The syringe is inserted parallel to the occlusal plane, with the needle slightly bent laterally. The liquid is deposited at the soft tissue level, on the medial side of the nerve branch.
The procedure has a positive aspiration rate of less than 10% (a minimum threshold for the inferior alveolar nerve block). The anesthetic effect appears within 40 seconds; it takes a total of 90 seconds to reach the level of surgical anesthesia. The success rate is up to 97%.
Beyond the clinical management of trismus, several authors have evaluated the Vazirani-Akinosi technique as a real alternative in all procedures conducted in the mandibule, especially in patients with a history of conventional technique failures.
Local anesthesia in professional oral hygiene sessions
The third and final part of the treatment focuses on a different form of complicated anesthesia, that is, the one in which the anesthesiology regimen is imposed by the patient’s needs. A practical example is the patient’s request for the use of local anesthesia in anticipation of a professional oral hygiene procedure.

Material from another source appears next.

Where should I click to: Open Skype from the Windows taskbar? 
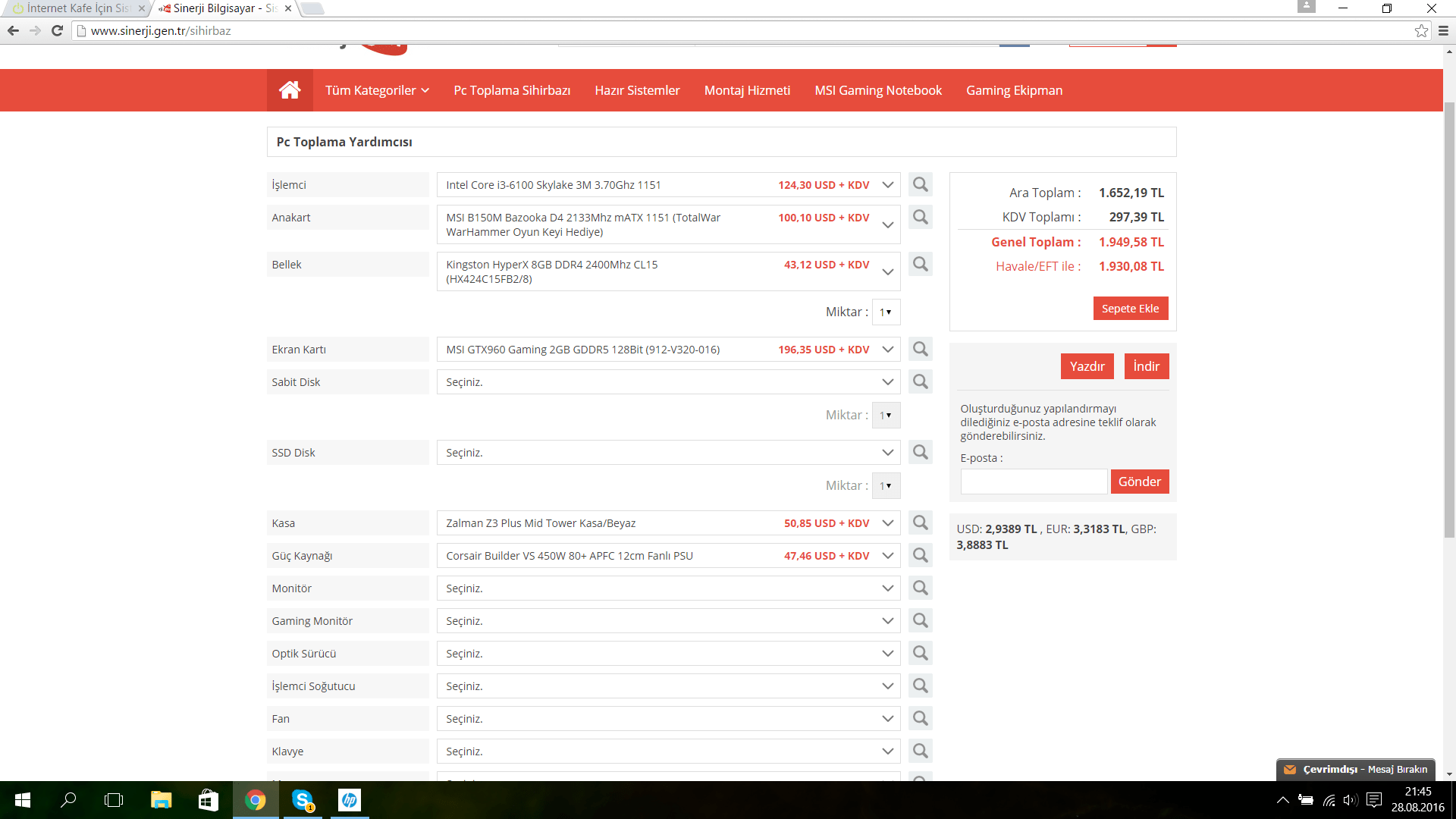tap(303, 800)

Is local anesthesia necessary in oral hygiene procedures? In principle, the answer is no. Firstly, because, particularly with the spread of piezoelectric instruments, oral hygiene can be considered a relatively low pain impact treatment. It should be kept in mind that this is an intervention involving the entire dentition and, therefore, the anesthesia, while maintaining the definition of “local”, will be distributed on multiple nerve branches from both arches of the oral cavity. In this specific intervention, it is therefore, indicated for those patients with a verified (or previously known) low pain threshold. In reality, in addition to the latter, various patients, including adults, with special needs can be included. Above all in these cases, in addition to the anesthesiology technique itself, it is important to explore the options available in order to minimize the related anxiety.
The choice further imposes implications from a medical-legal point of view. Based on the country (or state, in the case of the United States), dental hygienists may be able to freely administer local anesthesia, administer it under the supervision of the dentist, or will not be able to administer it at all and, therefore, will have to refer the patient to a doctor.

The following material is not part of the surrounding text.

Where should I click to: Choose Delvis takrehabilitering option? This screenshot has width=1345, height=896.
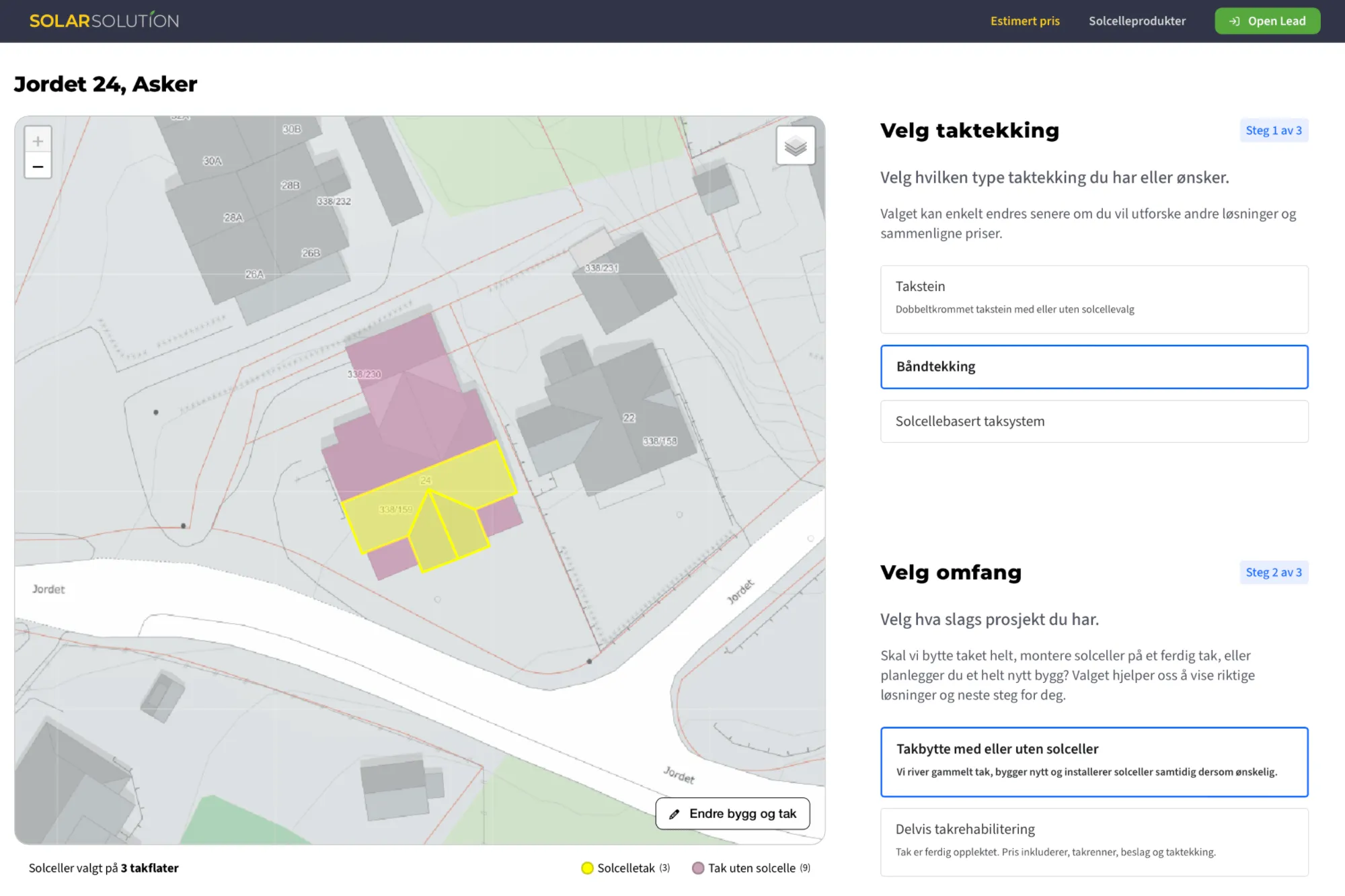[x=1093, y=841]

According to what Moody Smith found in 2019, it is interesting, however, how patients, although generally unaware of the necessary theoretical-practical background, tend to be in favor of more permissive legislative developments for hygienists.

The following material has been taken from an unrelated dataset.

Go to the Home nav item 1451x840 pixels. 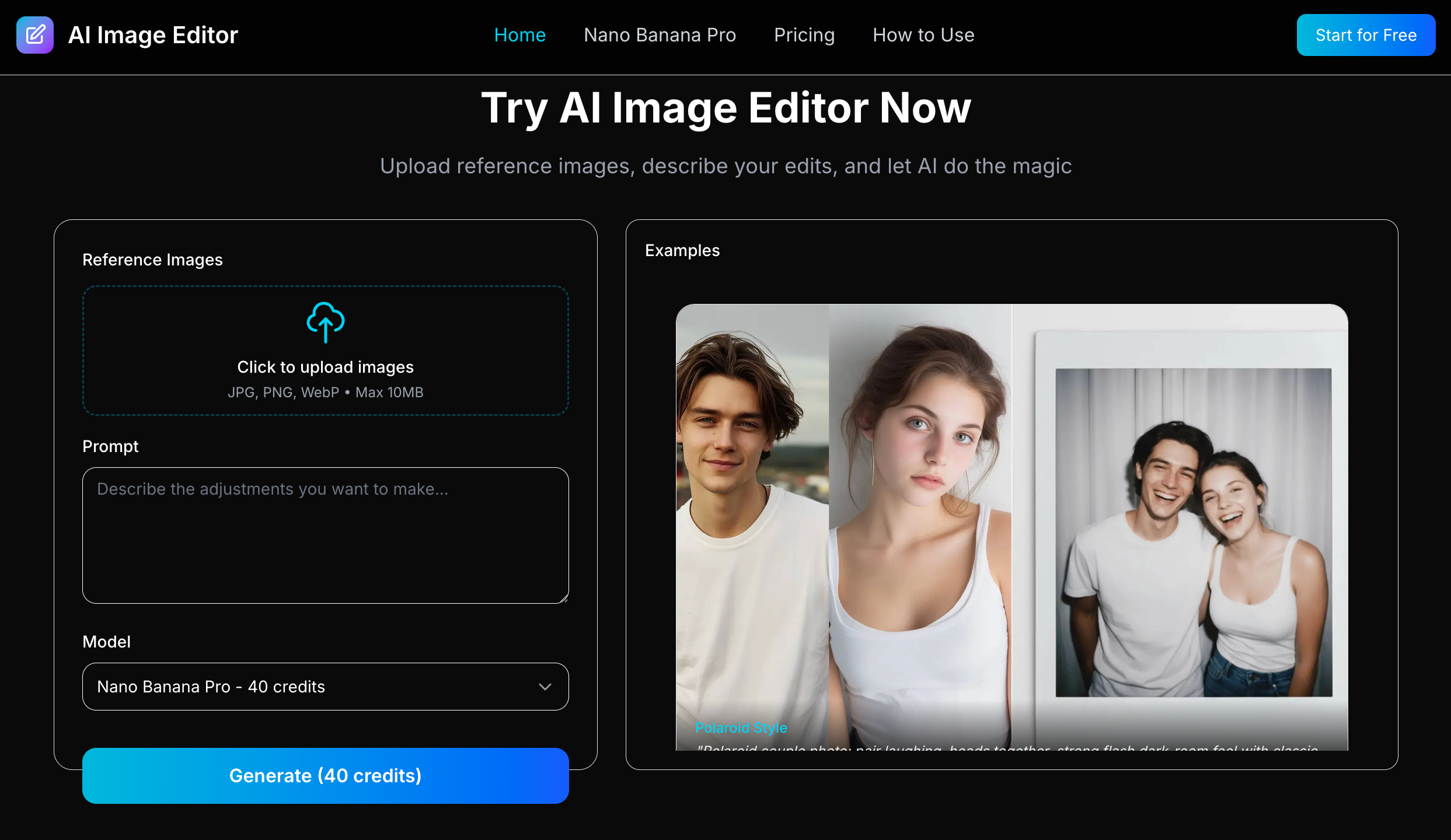pos(519,35)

Regardless of who the actual professional administering anesthesia may be, the latter is required to find out the patient’s history in depth, because of the contraindications dictated by the type of molecule or by the use of the vasoconstrictor, and in order to predetermine the correct dosage of the drug to be administered. Beyond the strictly patient-related aspect, it is important to consider the depth and duration required for anesthesia. For example, it may be indicated to perform a milder anesthesia, but proceeding by arches: the AMSA technique (anterior middle superior alveolar nerve block) may be the right answer for the upper arch.
Ultimately, it is important to keep in mind new and highly effective hygiene procedures, such as full-mouth disinfection, which is more easily scheduled on two appointments within 24 hours. For this reason, it also becomes important to consider the overall severity of the periodontal framework, in order to direct the patient to the most suitable treatment. The more invasive the treatment, the more likely that it will be necessary to resort to local anesthesia.